● **EXERCISE REQUIREMENTS**: Reprint all of the data below exactly as shown and skip every image.

● **DATA TO EXAMINE**:
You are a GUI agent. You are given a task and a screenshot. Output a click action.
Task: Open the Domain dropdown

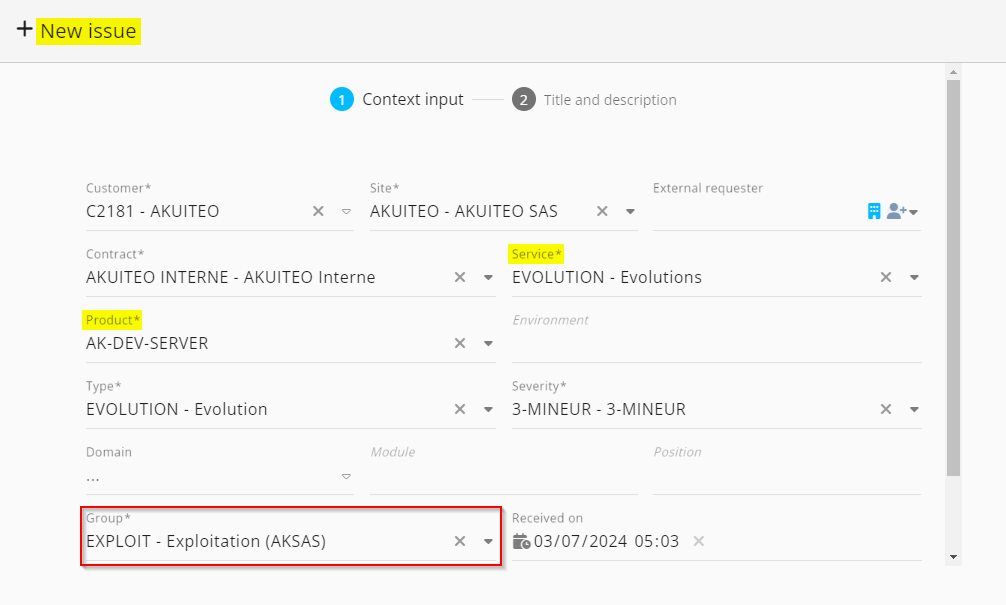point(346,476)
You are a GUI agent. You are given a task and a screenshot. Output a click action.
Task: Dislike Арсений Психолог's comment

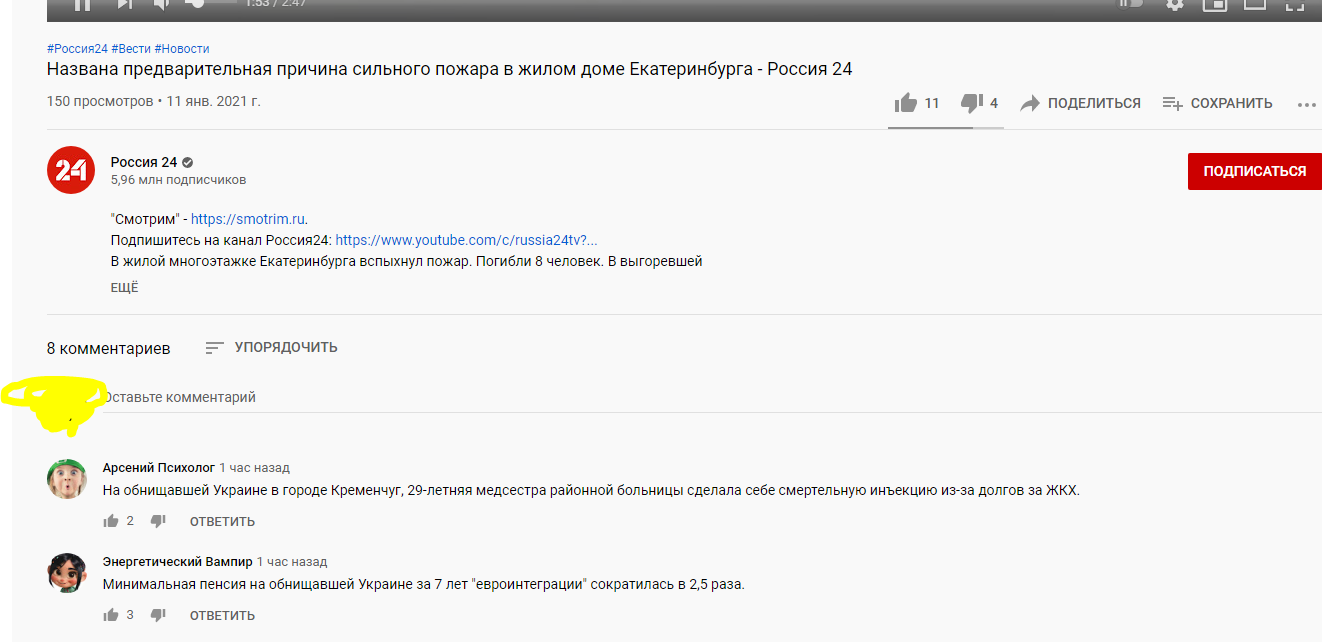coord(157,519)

● **YOUR SOLUTION**:
You are a GUI agent. You are given a task and a screenshot. Output a click action.
Task: Open the Domain dropdown

point(346,476)
You are a GUI agent. You are given a task and a screenshot. Output a click action.
Task: Dislike Арсений Психолог's comment

coord(157,519)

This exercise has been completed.